Настоящего поэта перевести невозможно, не потому, что в его стиле есть музыка а потому что в его мысли есть некая пластика, и если она меняется, меняется и мысль.
Один русский мне как-то сказал: «Стиль Орфея музыкален, но не в том значении, которое обычно вкладывают в это слово. Несмотря на то, что музыки в нем нет, он музыкален, потому что наше сознание может оперировать им как угодно».
Поэт, если только он не политик, как Гюго, Шелли и Байрон, должен рассчитывать лишь на тех читателей, которые знают его язык, понимают дух и душу его языка.
Толпе нравятся произведения, навязывающие свою мелодию, гипнотизирующие, обостряющие чувственность и усыпляющие критическое отношение. В толпе есть что-то женское: ей нравится подчиняться либо кусать.
Радиге говорил: «Публика спрашивает у нас, насколько она серьезна. Но это я у нее спрашиваю». Увы! Гениальные произведения нуждаются в гениальной публике. Эрзац такого гениального восприятия получается от электрического разряда, возникающего от собравшихся вместе посредственных личностей. Этот эрзац позволяет нам питать иллюзии о судьбе театрального произведения.
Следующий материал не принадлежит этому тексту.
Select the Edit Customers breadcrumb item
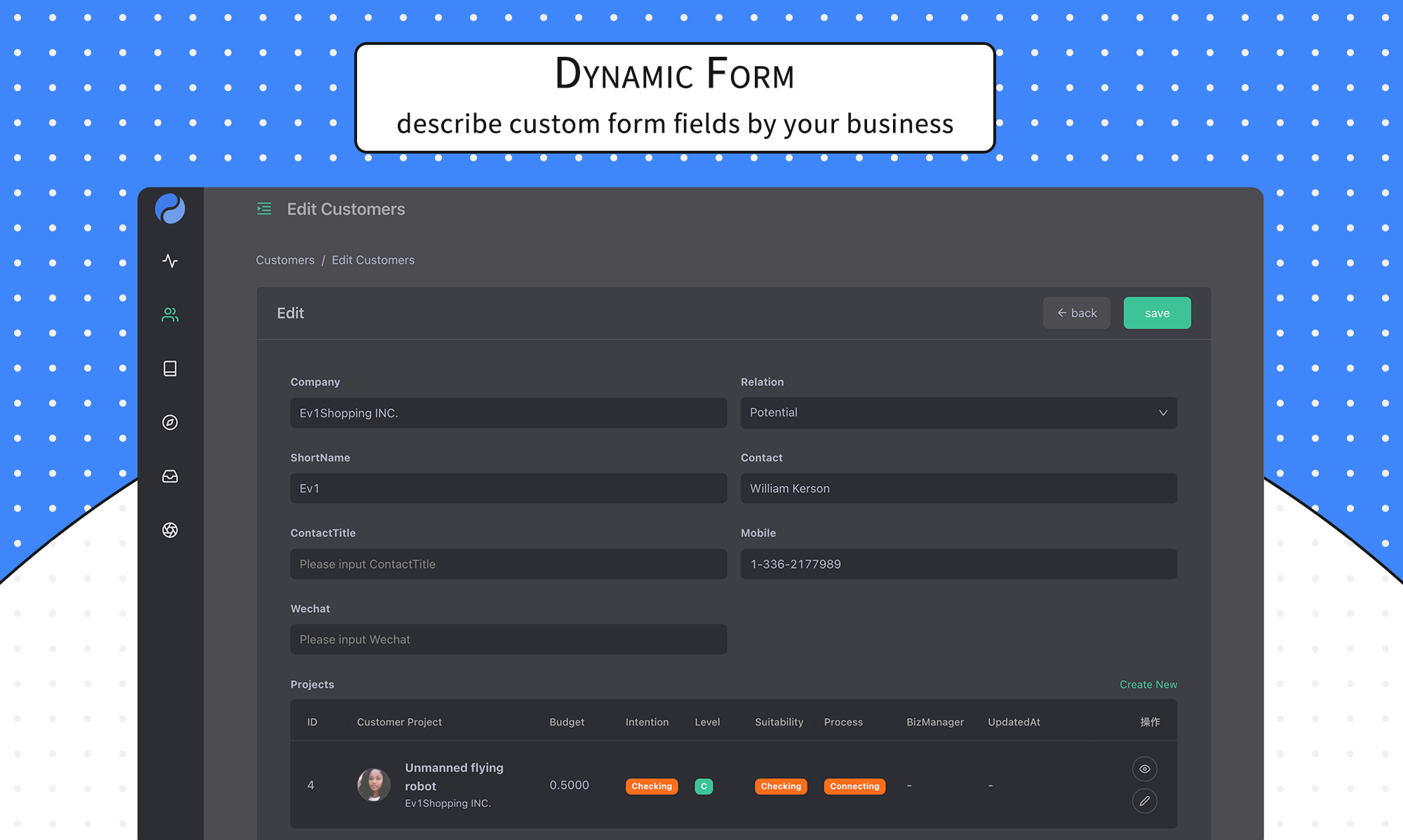Viewport: 1403px width, 840px height. click(373, 259)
С семидесятых годов артисты научились презирать публику. Глупость публики допустима. Предубеждение актеров сродни нелепому предубеждению публики, существующему против «Комеди Франсез», Оперы и «Опера Комик» — театров великой скандальной славы.
Может быть, тут кроется проблема, достойная научного решения? Раньше гений завлекал публику задержками, уступками, наконец, интермедиями. Стоит изучить публику, найти фокус, чтобы обмануть ее во время быстрых произведений.
Кинематограф размягчил умы. У Дюллена нам удалось двести раз растрогать незатейливую публику показом «Антигоны»{187} (пьеса длится сорок минут), сыгранной в быстром темпе и с единственным сюжетным ходом — братской любовью. Причем эта публика Софокла не знала.
Каким был бы поэт, владеющий искусством коллективного гипноза словно индийский факир? Зачем кичиться тем, что на вас наваждение не действует и через занавеску вам все видно? Так говорят люди, подсмеивающиеся над гениальностью, поскольку сами ее лишены. В этом заключается разница между нами и фотоаппаратом с его вылупившимся глазом. Многие умники не понимают, когда они под впечатлением, а когда они — жертвы, когда у них вызывают восхищение, а когда их обманывают. При слове «гипноз» они напрягаются. Увы, это очень легко, поскольку флюиды поэта проходят мимо, и у него в распоряжении самые неубедительные способы воздействия.